[Supplied records]

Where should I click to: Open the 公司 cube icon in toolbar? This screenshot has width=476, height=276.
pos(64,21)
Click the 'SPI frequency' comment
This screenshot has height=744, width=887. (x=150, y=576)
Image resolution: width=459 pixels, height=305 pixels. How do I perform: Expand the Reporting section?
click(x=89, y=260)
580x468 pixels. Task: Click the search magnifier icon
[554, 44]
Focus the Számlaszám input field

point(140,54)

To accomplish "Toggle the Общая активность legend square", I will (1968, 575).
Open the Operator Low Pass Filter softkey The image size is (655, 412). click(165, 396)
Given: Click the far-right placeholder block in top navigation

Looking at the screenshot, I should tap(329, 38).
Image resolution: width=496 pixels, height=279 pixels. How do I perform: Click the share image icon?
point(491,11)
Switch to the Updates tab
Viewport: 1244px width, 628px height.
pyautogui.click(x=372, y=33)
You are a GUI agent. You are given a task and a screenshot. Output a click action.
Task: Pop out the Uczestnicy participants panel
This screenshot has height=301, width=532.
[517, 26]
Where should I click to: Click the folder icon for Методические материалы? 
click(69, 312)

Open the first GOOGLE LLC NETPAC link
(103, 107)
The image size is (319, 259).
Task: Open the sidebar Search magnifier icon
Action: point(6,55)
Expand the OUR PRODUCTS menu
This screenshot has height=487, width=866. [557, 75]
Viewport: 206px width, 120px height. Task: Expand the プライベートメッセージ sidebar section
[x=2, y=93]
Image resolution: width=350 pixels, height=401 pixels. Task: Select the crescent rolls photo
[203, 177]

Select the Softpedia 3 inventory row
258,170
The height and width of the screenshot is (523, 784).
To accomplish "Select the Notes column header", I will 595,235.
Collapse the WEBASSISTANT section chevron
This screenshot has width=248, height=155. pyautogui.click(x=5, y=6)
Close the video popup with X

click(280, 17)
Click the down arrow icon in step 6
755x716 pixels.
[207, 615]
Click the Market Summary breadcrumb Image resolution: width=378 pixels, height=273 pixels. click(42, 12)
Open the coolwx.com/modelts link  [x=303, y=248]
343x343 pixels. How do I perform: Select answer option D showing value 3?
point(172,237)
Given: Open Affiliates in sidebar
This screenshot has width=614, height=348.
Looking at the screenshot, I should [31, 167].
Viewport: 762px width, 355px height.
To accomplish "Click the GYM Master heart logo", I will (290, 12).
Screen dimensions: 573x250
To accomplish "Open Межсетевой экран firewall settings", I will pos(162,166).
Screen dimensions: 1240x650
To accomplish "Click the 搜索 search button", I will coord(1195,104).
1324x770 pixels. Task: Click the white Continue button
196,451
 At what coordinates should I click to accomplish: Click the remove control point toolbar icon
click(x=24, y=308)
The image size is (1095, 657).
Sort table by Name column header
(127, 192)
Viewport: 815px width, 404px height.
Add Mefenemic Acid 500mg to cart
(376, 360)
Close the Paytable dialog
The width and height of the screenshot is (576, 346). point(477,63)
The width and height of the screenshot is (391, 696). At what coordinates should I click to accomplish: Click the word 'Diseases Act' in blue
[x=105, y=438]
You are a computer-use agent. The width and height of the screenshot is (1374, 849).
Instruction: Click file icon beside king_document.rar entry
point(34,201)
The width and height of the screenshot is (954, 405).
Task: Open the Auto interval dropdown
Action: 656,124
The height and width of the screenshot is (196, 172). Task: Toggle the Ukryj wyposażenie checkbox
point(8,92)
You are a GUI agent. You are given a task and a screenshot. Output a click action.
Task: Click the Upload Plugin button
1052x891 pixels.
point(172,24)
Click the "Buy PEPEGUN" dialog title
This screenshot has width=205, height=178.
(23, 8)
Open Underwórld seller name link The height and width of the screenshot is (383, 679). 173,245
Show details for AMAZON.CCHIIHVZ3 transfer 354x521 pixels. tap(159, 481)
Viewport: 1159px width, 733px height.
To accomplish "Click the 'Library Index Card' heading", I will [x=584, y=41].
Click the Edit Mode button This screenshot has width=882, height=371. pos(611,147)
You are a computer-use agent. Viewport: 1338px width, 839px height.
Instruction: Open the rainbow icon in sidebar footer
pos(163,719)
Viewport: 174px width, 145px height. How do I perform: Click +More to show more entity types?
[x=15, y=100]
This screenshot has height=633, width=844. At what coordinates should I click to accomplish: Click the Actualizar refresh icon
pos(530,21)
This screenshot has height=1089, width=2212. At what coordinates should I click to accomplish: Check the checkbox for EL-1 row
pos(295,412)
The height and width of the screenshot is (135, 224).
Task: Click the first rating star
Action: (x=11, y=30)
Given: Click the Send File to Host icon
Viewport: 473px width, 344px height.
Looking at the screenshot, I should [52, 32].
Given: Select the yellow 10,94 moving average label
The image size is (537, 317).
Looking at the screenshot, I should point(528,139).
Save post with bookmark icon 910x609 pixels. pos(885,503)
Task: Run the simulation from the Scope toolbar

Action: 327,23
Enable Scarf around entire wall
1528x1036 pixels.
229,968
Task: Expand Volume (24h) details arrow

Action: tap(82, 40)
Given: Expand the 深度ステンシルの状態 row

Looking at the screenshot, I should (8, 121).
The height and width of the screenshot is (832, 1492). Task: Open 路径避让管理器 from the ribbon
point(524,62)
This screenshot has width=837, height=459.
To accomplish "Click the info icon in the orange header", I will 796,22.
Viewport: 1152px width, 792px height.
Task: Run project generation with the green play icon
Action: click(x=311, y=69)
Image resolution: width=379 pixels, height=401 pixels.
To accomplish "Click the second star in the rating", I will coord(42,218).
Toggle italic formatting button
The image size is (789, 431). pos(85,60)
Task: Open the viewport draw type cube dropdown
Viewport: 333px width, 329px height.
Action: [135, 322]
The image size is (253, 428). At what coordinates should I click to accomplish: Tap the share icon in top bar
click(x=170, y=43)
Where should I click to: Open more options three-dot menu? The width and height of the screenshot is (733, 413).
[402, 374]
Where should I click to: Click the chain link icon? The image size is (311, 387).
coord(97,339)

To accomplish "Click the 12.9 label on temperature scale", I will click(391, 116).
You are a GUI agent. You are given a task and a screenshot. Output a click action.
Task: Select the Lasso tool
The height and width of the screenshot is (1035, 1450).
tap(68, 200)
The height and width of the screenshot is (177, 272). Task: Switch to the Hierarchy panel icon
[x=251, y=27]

[Exercise task]
Pull out every line of the data above that contains the word "share", copying each one unchanged.

[Result]
Image resolution: width=496 pixels, height=279 pixels. How do I perform: Click the share image icon?
The image size is (253, 428). At what coordinates should I click to accomplish: Tap the share icon in top bar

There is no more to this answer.